_Tasks to carry out_
1. In the passage on Rabbi Akiva, rewrite the paragraph beginning "While we might assume" as a short bulleted list that keeps its main facts.
2. List each fact the passage on Rabbi Akiva gives about his background and work before he began studying.
3. Echo the passage on Rabbi Akiva, everything from "2. He was too" down to "Hebrew Aleph Bet.".

_Quoted text_

Rabbi Akiva was one of the greatest Torah leaders who ever lived and served as a key link in the oral tradition stretching back to Moses. Rabbi Akiva’s rise to greatness was anything but typical; his narrative doesn’t point to someone born to a privileged background or an individual gifted with obvious brilliance.

Rabbi Akiva had so many factors working against his favor, he could have easily adopted a “victim mentality” and given up even before he tried. Here are some things that could have stopped him from reaching his full potential:

1. He knew too little

While we might assume that Rabbi Akiva was born into a family with a great lineage of Rabbis, he was, in fact, the son of a convert to Judaism who was unfortunately unable to provide him with a basic Jewish education. Before Rabbi Akiva began studying, he worked as a shepherd and didn’t know how to read Hebrew.

2. He was too late

At the mature age of 40 – well after the official window of language learning and reading closes – Rabbi Akiva joined a class of small school children to learn the Hebrew Aleph Bet.

_Material provided_
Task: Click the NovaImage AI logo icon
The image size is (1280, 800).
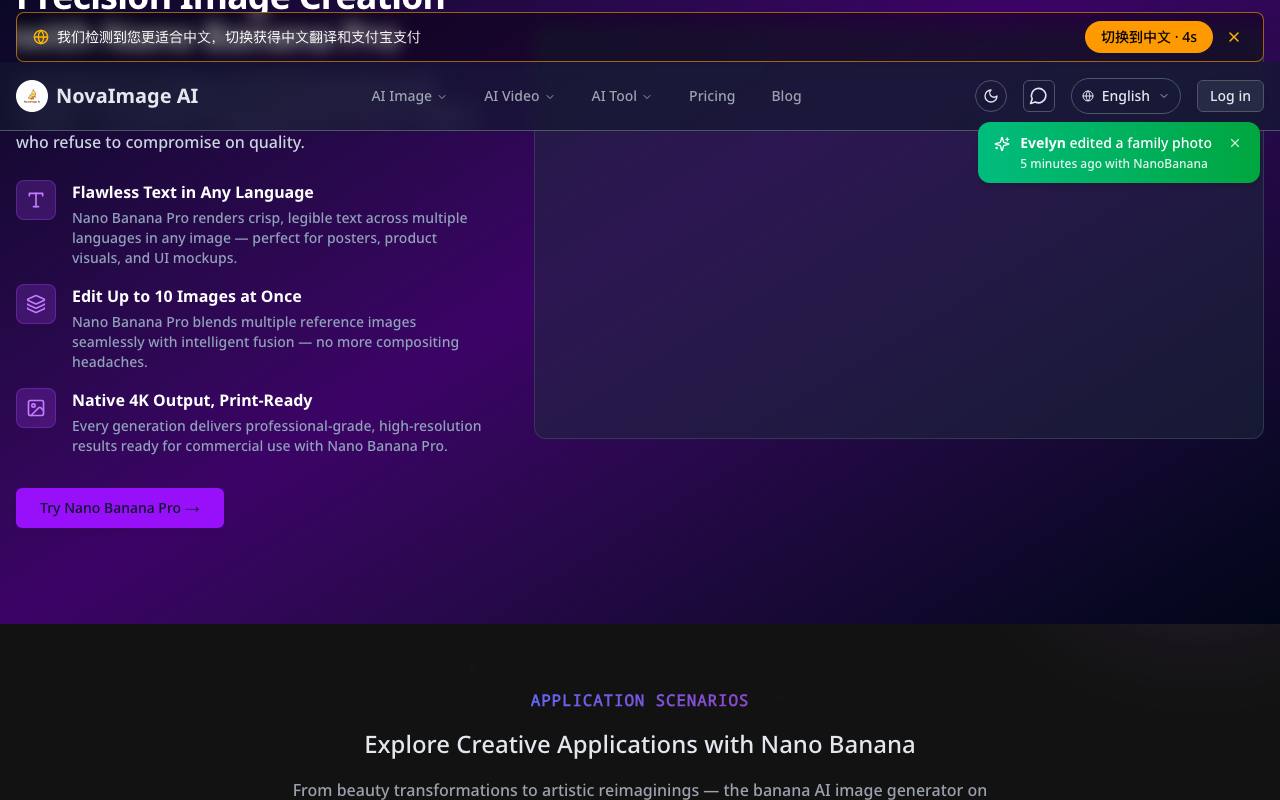Action: 32,96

_Answers to the exercise_
1.
- Rabbi Akiva was not born into a family with a great lineage of Rabbis.
- He was the son of a convert to Judaism, who could not give him a basic Jewish education.
- Before he began studying, he worked as a shepherd.
- At that time he could not read Hebrew.

2.
- He was the son of a convert to Judaism.
- His parent was unable to provide him with a basic Jewish education.
- He worked as a shepherd.
- He didn't know how to read Hebrew.

3.
2. He was too late

At the mature age of 40 – well after the official window of language learning and reading closes – Rabbi Akiva joined a class of small school children to learn the Hebrew Aleph Bet.